--- START ---

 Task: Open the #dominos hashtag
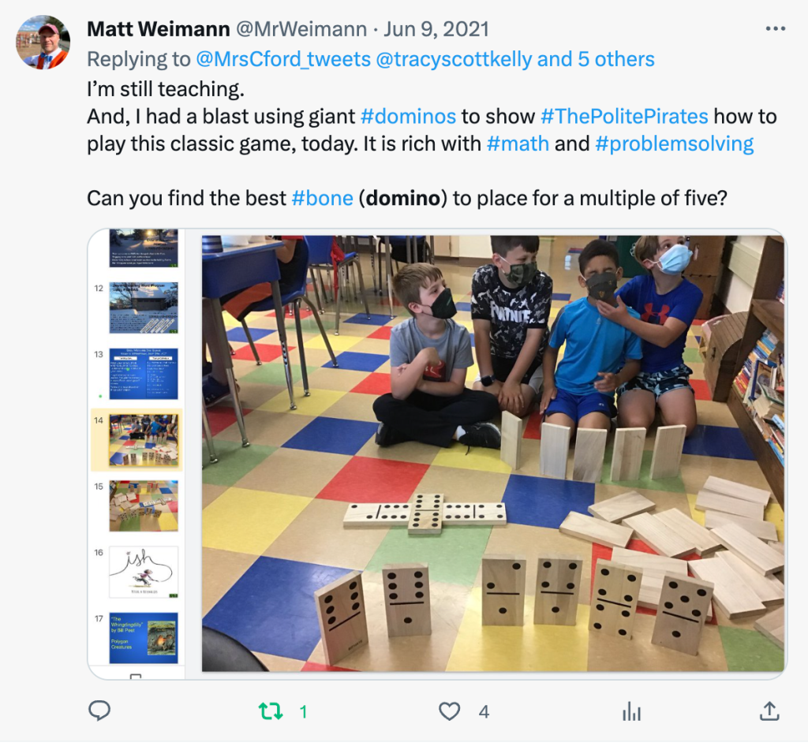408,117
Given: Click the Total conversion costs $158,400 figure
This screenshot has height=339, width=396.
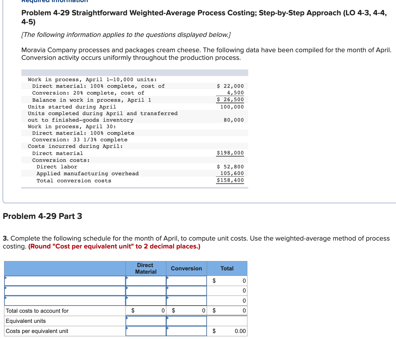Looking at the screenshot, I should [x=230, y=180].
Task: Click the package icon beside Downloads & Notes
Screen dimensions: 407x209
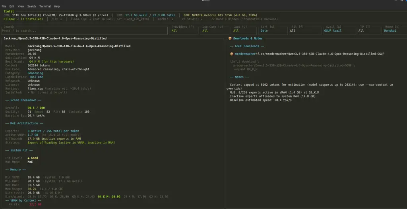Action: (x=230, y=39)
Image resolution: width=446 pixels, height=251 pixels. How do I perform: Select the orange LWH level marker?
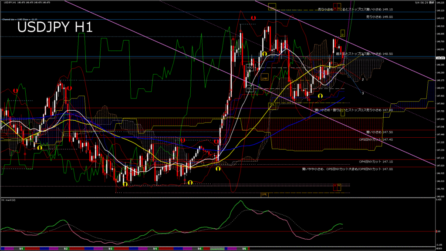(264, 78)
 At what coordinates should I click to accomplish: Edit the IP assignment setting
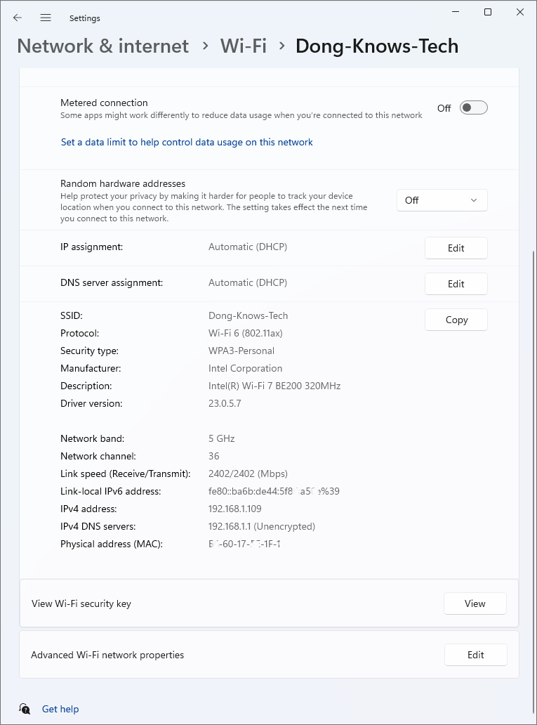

--- END ---

> [ASSIGNMENT] Write out the whole listing exactly. Do not include the pictures.

> [ANSWER FOR THIS EXERCISE]
 Task: Open the #dominos hashtag
408,117
Given: Click the Total conversion costs $158,400 figure
This screenshot has height=339, width=396.
Looking at the screenshot, I should [x=230, y=180].
Task: Click the package icon beside Downloads & Notes
Screen dimensions: 407x209
Action: (x=230, y=39)
Image resolution: width=446 pixels, height=251 pixels. How do I perform: Select the orange LWH level marker?
(264, 78)
 At what coordinates should I click to accomplish: Edit the IP assignment setting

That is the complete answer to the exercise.